━━━ Extracted data ━━━

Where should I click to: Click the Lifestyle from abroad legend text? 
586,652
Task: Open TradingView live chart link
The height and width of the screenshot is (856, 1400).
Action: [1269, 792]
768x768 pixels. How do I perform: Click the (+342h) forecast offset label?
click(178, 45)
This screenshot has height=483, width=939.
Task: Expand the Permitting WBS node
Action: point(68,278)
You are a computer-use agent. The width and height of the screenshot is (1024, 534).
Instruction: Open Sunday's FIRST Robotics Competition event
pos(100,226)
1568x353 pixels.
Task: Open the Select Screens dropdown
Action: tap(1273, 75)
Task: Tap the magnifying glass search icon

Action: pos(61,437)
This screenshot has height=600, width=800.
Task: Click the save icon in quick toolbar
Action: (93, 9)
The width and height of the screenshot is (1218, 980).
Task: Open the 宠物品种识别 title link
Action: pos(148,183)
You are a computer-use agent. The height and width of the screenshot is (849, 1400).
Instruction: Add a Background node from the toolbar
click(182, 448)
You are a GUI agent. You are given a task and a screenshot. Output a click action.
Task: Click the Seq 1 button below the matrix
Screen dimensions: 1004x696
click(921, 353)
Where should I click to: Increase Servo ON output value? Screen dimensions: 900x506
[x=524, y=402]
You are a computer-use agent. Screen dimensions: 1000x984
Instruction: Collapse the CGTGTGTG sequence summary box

━━━

§ Task directions: Retype the entries above exactly, but only from the line containing "Task: Tap the magnifying glass search icon" through the line containing "Task: Click the Seq 1 button below the matrix", both included.

§ Output of the exercise:
Task: Tap the magnifying glass search icon

Action: pos(61,437)
This screenshot has height=600, width=800.
Task: Click the save icon in quick toolbar
Action: (93, 9)
The width and height of the screenshot is (1218, 980).
Task: Open the 宠物品种识别 title link
Action: pos(148,183)
You are a computer-use agent. The height and width of the screenshot is (849, 1400).
Instruction: Add a Background node from the toolbar
click(182, 448)
You are a GUI agent. You are given a task and a screenshot. Output a click action.
Task: Click the Seq 1 button below the matrix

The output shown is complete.